• **Entries supplied**:
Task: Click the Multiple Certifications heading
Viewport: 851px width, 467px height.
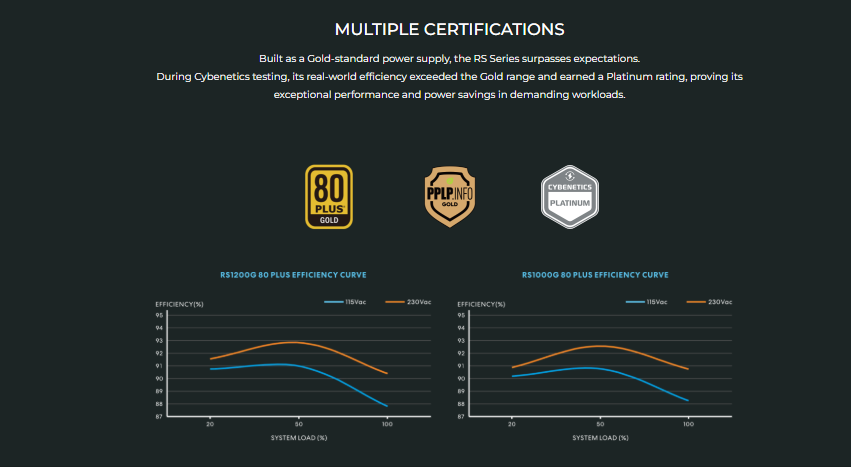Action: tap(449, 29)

==

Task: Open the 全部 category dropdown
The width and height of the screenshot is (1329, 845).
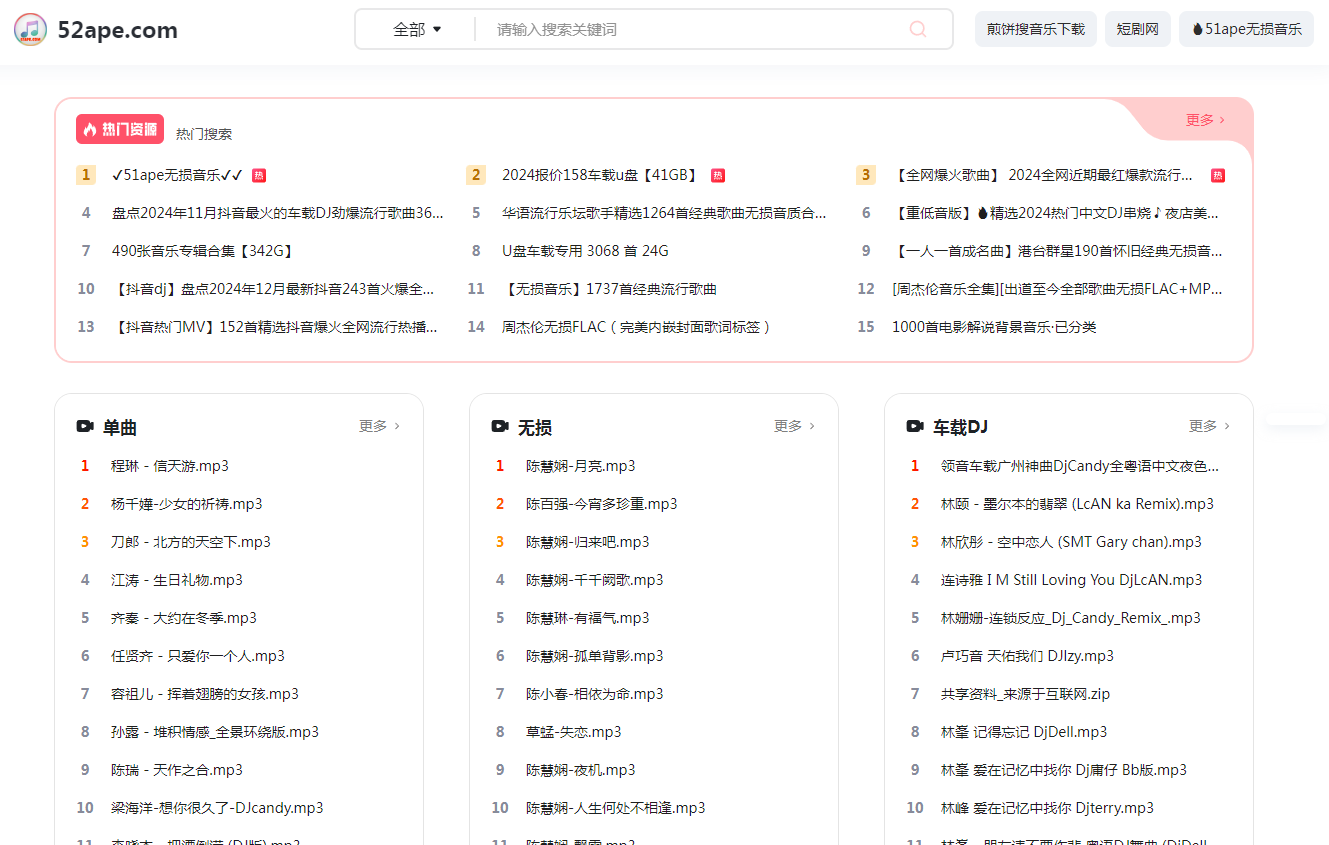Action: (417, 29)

---

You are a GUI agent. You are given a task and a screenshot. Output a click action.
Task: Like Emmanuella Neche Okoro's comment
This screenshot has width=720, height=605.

• **About this exercise**:
Above are the records; from them, give again exactly the lines from the one containing "Task: Like Emmanuella Neche Okoro's comment" to the one containing "This screenshot has width=720, height=605.", both lines included, and nothing more.

• **Written reply**:
Task: Like Emmanuella Neche Okoro's comment
This screenshot has width=720, height=605.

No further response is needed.